(Bad Kitty continues)
It wasn’t until she returned from almost three weeks of vacation that she heard anything about her check handiwork…
Over dinner, she’d been going on to her friend Dolores about Japan and her mastery of one constantly applicable word – “Kanpecki” (perfect) – when Dolores interrupted.
“Oh, you missed the news! The Lewises have changed! They decided to be generous! Who knew? I never thought they’d be bit by the giving bug.”
“Really!?”
She did her best to look stunned.
Dolores lifted up her drink and clinked glasses: “We won’t have to find more money for the rest of the year for the food pantry.”
After not giving the Lewises or that check a second thought while she was away, now as soon as she felt happy that they’d accepted the forgery, she realized that she had done something very bad.
She had stolen from the most beautiful, sacred, and Kanpecki spot of all.
To visit the Kokedera Moss Temple in Kyoto, you have to make a reservation far in advance, but she had screwed that up and only sent a letter a week before flying to Tokyo, humbly begging for three tickets, and giving her Kyoto hotel’s fax and address. She had sent it thinking she had one chance in a thousand of getting in–
But, at check-in time, extending with both hands a fancy handwritten single page in block caps, the ticket, the hotel lady had bowed extra deeply.
The tickets are collected at a gate in the high wall around the remote temple and you join about a hundred people busily exchanging shoes for slippers and selecting a little floor pillow with a low desk and an ink stone. She sat facing a Buddha set into the wall.
Monks chant and beat drums and she imitated all the Japanese guests who picked up the brush and started making ink in the wet ink stone, and as the sutra was being chanted off, started copying the printed-out sutra’s onto an onion skin semi-transparent large page provided by the temple. For her, it was a very slow, but very pleasant chore. A monk with a little English explained that she should add her name and address and a wish (though she had heard “wishes” plural and written eight).
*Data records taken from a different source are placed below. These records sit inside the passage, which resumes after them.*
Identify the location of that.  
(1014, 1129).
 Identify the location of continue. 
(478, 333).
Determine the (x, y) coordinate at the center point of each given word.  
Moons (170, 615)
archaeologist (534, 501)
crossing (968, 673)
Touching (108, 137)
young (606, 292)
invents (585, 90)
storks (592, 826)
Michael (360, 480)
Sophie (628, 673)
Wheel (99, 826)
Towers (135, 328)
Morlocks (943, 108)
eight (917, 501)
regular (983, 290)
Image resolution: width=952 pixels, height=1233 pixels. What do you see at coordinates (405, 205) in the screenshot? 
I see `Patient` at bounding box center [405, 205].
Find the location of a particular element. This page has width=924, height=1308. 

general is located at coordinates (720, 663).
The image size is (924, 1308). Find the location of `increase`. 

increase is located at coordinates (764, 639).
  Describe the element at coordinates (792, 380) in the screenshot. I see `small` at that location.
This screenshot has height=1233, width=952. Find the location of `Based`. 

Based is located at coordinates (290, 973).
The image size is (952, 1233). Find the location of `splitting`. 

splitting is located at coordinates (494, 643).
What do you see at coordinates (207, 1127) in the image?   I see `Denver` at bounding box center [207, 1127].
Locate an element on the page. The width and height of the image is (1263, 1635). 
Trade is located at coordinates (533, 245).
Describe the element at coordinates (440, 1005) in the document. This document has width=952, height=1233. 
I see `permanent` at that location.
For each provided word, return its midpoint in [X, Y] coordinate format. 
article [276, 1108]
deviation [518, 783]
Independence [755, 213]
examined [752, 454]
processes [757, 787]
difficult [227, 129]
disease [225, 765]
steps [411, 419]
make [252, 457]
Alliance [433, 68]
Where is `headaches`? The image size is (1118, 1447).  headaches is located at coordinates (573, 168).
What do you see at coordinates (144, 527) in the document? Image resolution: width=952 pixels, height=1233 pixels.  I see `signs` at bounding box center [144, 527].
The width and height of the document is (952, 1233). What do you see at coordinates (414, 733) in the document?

The monk explained that they burn the sutras and pray for everyone and pray that their wishes come true.
He also said that the transcribing of the hundreds of little ideograms calmed the mind—so that the visitors would see the Moss garden in a more zen frame of mind.
After she set her copy on the stack, bowing to the Buddha, she passed out of the prayer hall, crossed a small field, and through an unlocked door in the next inner high wall walked into the moss garden itself –into the long long beauty, the calm, the light green-gray ravishing quiet splendor.
And oh the sin.
Because, right away the design for a moss garden piece of jewelry sprang to mind:
Emeralds for the moss surrounding dark gray temple pebbles for the boulders.
The temptation was complete: Kanpecki.
After eyeing various patches of pebbles, she had bent down to tie her shoelaces and plucked up two small gray stones.
Yes, she had stolen them in so thief-like a way, the memory jabbed, she pretended to listen to Dolores—the shame kept jabbing, she excused herself and went to the ladies room and just like in high school, she sought the blessed privacy of the toilet stall.
She stood there, seeing herself and the nasty-literally-low-down-crouching pretense of tying her shoelaces. She told herself they were just two insignificant stones and no one would miss them but she knew the stones would miss their garden, and she knew that she’d gone too low, stealing something from such a sacred place.
But on that flood of shame, a new thought came floating, jauntily like a bright little buoy:
The pebbles must go back home!
And the next morning, she carefully put the pebbles in an envelope she’d bought in the beautiful Tokyo stationery shop –a red and white one the Japanese use for paying back debts.
She google-translated a confession, an ardent apology, and the request that the monks put the pebbles back in the moss garden. Folding her Japanese note around the little red envelope, she thought: If a piece of paper could ever bow deeply, this is it. With a bilingual volume of Japanese nature poetry, she made a package and took it to the post office.
Repentance brought joy.
She told her girlfriend of her redemption– the shame and how Kanpecki sending them back felt, imagining the package landing in that beautiful place and the poor monks dealing with this new display of human absurdity.
But her girlfriend laughed!
Apparently tales of repentance are best kept to oneself.